* _Instructions for the task_: Among the records below, find each line that includes the string "agent" and copy it.

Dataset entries
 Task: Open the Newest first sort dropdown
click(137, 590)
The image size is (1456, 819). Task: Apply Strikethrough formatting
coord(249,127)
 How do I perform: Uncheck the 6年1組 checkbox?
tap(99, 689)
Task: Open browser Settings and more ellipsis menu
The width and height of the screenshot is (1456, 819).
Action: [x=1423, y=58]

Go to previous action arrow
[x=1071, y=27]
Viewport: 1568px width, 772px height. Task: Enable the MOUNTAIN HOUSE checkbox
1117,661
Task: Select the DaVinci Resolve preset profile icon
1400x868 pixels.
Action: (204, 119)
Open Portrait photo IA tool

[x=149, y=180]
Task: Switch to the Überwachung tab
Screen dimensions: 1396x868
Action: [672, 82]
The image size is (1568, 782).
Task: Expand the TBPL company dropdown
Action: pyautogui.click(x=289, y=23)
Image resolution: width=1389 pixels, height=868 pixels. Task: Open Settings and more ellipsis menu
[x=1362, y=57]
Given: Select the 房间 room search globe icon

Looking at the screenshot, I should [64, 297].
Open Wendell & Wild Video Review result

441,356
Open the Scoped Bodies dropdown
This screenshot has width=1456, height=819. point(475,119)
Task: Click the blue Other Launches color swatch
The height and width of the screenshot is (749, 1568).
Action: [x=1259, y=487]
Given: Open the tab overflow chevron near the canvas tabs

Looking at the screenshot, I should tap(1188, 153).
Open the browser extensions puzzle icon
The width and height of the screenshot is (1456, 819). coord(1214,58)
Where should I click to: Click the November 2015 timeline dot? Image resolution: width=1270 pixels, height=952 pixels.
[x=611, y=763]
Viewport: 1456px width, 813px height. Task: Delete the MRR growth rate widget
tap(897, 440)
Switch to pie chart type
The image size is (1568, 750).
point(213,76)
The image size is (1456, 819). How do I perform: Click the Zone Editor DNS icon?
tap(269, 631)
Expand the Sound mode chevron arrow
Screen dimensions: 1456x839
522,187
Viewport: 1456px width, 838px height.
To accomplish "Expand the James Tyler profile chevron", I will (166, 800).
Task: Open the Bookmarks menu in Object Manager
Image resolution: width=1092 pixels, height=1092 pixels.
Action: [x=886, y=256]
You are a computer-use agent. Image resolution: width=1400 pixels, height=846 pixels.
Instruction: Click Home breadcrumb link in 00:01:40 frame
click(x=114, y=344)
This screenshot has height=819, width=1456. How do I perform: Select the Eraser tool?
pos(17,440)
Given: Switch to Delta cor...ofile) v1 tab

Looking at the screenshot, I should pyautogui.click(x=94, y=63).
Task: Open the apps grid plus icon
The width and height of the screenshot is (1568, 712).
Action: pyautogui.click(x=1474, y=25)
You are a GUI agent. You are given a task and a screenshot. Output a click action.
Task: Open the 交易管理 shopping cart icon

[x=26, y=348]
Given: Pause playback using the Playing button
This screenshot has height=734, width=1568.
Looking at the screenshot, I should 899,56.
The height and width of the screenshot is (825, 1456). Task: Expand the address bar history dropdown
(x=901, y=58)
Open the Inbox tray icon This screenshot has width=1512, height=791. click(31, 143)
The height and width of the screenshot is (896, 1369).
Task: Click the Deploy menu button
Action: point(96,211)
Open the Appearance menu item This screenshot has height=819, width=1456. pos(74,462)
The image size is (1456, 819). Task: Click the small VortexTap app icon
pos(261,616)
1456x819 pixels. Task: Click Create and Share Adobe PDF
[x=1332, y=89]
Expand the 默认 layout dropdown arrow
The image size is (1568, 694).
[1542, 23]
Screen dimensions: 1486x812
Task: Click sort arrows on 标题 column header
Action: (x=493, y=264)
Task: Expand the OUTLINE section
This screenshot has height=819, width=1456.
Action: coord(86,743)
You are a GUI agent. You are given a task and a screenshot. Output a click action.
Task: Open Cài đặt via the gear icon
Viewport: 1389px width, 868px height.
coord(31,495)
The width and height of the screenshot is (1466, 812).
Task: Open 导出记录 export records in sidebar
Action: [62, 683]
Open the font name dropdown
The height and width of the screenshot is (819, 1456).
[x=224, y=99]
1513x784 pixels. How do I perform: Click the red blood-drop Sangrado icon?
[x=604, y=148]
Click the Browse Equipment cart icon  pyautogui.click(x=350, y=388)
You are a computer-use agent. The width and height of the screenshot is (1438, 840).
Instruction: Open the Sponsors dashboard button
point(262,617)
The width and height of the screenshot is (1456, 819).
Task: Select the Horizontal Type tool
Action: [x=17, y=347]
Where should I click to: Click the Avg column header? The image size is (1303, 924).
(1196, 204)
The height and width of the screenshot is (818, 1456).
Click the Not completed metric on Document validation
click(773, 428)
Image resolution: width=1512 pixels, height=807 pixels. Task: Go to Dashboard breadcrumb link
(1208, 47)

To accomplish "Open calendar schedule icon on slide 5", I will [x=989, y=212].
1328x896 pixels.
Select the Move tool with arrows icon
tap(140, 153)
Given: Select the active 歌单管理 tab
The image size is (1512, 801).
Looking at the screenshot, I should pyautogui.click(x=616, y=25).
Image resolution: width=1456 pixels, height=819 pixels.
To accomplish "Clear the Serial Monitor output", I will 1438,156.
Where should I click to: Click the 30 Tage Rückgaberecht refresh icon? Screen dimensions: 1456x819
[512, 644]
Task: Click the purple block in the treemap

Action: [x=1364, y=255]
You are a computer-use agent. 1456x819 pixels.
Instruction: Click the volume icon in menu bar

* _Written response_:
You are a computer-use agent. Image resolution: width=1400 pixels, height=846 pixels.
You are a GUI agent. You are given a task and a screenshot. Output a click action.
You are a GUI agent. You are given a task and a screenshot. Output a click action.
You are a computer-use agent. The width and height of the screenshot is (1438, 840).
You are a computer-use agent. 1456x819 pixels.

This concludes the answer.